# Bad back  and carrying 25L contaners-Options?



## alanchown (21 Oct 2019)

I have recently shifted over to using RO cut with tap water. I fill 25l containers and pump in tank using the inlet on my FX4.
I have a bad back and carrying the 25l containers is crippling me. 
I have seen the chap in Green Aqua using a booster pump to feed the RO straight into tank. But if I'm changing 50% the temp drop must be huge? Is this doable?
Plan B is to plonk the empty containers next to tank and if the pumped RO is quick enough fill up the evening before, but Mrs C may not be impressed.

Alan


----------



## tam (21 Oct 2019)

I use containers with RO too, but I only carry them half full, I just have an extra container and move one, then move the second and tip it into the first. I try and fill two halves when I run the RO but if I have a full one - I just jug out half into the second rather than lifting n pouring (with a 2L jug it's only takes 30 seconds to do).


----------



## Edvet (21 Oct 2019)

I never worrie about the temp drop ( it can happen in nature too)
I regularly put the gardenhose in my 400 gallon to do a large waterchange ( leave it running a few hours) which makes the temp drop from 25 to 18 or so. If you take an hour or 90 min to do the 50% change i wouldn't worrie.


----------



## akwarium (21 Oct 2019)

● Challenge:
Extract the passage of the aquarium thread from "Plan B is to" to "tam (21 Oct 2019)", word for word. The material after this comes from a different source.

● Dataset extract:

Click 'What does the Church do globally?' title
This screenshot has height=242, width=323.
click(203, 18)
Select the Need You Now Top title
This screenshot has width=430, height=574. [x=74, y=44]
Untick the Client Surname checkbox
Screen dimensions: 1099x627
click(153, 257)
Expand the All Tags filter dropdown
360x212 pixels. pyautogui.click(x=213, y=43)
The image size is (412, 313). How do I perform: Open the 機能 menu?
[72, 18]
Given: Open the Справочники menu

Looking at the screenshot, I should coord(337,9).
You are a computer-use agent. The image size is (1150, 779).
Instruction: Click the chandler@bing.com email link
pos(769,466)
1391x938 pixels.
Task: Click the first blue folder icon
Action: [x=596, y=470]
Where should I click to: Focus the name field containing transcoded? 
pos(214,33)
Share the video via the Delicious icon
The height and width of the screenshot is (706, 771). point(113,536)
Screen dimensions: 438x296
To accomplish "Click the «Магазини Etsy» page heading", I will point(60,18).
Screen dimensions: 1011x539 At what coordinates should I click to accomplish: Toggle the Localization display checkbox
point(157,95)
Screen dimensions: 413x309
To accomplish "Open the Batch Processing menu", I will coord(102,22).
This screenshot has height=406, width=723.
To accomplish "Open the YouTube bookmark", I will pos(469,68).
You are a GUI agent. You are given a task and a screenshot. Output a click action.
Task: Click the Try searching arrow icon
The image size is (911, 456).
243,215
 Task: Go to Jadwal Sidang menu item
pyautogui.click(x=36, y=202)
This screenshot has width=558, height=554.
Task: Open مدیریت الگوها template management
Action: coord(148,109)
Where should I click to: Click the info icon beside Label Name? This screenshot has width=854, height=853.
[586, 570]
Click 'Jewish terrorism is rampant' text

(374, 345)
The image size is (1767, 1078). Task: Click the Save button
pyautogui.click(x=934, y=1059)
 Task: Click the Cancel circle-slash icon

● Output for this exercise:
Plan B is to plonk the empty containers next to tank and if the pumped RO is quick enough fill up the evening before, but Mrs C may not be impressed.

Alan


----------



## tam (21 Oct 2019)